Und, nach all der Vorrede kein Wunder, das war dann auch der Fall: Die Integrität des Myelins, also das morphologische Korrelat für schnell fließende Protonen, war bei den Zwillingen klar genetisch determiniert. Eineiige Zwillinge hatten ähnliches Myelin, zweieiige unterschieden sich deutlich. Und besonders gut sichtbar war diese genetische Prädisposition des Hirntempos in einigen Hirnarealen, die als nicht ganz unwichtig für höhere Verstandesleistungen gelten. Das betraf etwa den Parietallappen, wo visuelle Informationen verarbeitet werden und wo Logik und räumliches Vorstellungsvermögen zu Hause sind. Auch im Corpus Callosum, der großen Gedankenautobahn zwischen den Großhirnhemisphären, war die genetische Komponente der Denkgeschwindigkeit sehr deutlich.

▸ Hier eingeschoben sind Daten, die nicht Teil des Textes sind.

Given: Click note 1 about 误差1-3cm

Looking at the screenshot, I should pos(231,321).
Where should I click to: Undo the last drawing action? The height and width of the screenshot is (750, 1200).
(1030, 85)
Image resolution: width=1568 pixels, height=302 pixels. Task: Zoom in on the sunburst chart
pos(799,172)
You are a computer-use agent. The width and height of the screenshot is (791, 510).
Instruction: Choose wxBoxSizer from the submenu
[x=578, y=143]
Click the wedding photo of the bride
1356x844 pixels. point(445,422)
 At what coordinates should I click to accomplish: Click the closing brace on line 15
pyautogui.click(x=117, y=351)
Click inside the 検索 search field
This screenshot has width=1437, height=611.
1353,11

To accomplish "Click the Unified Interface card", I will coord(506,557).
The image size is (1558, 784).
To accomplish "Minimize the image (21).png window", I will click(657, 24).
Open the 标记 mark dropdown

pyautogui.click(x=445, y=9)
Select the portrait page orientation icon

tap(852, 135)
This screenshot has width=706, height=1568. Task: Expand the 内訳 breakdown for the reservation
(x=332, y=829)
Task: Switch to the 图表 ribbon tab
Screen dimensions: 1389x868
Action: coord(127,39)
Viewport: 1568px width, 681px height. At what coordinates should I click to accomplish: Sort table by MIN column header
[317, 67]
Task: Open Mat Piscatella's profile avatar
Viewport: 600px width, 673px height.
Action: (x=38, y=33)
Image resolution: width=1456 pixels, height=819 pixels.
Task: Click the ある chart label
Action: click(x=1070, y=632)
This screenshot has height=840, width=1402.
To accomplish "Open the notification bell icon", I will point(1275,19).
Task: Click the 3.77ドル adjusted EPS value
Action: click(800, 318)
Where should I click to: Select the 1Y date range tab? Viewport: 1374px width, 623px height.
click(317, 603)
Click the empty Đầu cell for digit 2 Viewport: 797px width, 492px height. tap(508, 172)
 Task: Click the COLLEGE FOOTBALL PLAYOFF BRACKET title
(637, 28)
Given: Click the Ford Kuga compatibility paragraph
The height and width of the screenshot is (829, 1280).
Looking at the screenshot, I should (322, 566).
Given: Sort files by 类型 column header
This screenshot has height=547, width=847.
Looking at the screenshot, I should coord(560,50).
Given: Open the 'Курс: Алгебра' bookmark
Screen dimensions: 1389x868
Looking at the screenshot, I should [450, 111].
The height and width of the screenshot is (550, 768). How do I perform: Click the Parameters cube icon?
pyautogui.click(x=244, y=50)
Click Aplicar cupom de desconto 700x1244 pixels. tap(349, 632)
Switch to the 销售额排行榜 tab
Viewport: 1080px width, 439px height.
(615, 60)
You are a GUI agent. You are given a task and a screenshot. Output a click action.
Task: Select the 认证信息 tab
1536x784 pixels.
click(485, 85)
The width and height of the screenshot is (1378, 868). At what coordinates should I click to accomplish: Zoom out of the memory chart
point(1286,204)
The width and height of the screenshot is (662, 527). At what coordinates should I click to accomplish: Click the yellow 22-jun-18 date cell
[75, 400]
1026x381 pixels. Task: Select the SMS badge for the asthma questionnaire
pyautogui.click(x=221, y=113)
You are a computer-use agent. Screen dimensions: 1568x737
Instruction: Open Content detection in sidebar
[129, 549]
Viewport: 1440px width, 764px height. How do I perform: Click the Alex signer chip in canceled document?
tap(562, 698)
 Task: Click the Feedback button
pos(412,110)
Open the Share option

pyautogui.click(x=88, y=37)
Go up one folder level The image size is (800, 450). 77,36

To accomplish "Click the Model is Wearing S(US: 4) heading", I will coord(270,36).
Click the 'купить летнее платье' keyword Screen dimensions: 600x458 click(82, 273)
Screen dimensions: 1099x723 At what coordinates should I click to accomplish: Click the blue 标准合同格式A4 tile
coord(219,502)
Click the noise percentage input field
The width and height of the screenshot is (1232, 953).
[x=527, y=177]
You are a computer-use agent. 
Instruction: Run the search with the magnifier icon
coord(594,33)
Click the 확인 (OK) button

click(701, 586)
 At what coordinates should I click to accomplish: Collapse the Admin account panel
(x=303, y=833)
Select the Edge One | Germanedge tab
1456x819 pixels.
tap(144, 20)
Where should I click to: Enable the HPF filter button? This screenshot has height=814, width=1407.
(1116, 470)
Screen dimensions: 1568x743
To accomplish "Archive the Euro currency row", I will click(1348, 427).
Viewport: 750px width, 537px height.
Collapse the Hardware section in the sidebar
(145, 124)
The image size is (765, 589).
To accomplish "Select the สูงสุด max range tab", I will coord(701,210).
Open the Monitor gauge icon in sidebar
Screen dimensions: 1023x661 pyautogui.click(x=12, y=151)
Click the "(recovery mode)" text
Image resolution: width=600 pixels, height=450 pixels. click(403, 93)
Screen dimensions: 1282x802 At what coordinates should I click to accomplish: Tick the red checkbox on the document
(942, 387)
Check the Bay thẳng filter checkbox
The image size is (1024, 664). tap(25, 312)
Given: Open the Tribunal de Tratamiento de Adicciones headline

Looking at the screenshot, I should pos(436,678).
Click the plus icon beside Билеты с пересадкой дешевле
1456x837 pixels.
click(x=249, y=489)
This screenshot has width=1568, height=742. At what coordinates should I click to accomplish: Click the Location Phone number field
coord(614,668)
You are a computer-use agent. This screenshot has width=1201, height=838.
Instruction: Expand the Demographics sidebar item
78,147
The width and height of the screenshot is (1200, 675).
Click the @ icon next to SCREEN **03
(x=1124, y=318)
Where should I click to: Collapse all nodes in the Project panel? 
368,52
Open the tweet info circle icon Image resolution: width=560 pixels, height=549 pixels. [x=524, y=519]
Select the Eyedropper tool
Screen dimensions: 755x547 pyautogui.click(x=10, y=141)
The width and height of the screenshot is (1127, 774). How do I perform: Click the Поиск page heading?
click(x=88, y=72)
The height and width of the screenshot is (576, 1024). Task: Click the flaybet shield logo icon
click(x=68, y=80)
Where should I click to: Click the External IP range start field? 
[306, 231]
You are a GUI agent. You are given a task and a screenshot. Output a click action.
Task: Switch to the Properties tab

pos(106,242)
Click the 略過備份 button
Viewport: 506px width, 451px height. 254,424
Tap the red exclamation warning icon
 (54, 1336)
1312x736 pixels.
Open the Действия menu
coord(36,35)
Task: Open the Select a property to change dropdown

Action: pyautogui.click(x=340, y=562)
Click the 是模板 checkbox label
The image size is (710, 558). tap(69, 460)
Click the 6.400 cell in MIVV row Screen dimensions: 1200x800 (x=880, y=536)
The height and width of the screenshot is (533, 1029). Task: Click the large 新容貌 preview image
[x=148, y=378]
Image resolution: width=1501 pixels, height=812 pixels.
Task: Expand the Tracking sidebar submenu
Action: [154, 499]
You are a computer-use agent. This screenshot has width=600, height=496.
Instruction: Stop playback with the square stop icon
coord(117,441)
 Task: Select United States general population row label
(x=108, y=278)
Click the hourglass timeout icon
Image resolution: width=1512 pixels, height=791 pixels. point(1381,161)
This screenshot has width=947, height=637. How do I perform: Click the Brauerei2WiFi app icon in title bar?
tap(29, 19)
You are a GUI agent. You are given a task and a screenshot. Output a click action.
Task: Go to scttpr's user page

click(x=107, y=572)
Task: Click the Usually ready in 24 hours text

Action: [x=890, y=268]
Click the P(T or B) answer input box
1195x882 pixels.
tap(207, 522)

Auf der Suche nach dem Turbolader fürs Hirn
Blitzmerken ist also erblich. Aber was tun mit dieser Information? Thompson weist darauf hin, dass es ihm natürlich nicht um diese Erkenntnis gehe, die man ja in der Tat auch in der Rubrik „war doch eh klar“ ablegen könnte. „Der ganze Witz an dieser Forschung besteht darin, dass sie uns Einblicke in Hirnerkrankungen erlaubt“, betont er. Krankheiten wie die multiple Sklerose und der Autismus beispielsweise werden schon seit Längerem mit Fehlfunktionen der Myelinscheiden in Verbindung gebracht. Derzeit arbeiten die kalifornischen Wissenschaftler daran, die Gene genauer einzugrenzen, die für die MR-Unterschiede bei ihrer Zwillingsstudie verantwortlich sind. Diese Gene, so die Hoffnung, könnten Ansatzpunkte liefern für sinnvolle Therapiestrategien bei MS, Autismus und anderen Erkrankungen. Umgekehrt wäre natürlich auch ein medikamentöser Denkbeschleuniger im Bereich des Möglichen: „Bis dahin ist es noch ein langer Weg, aber denkbar ist das schon“, so Thompson.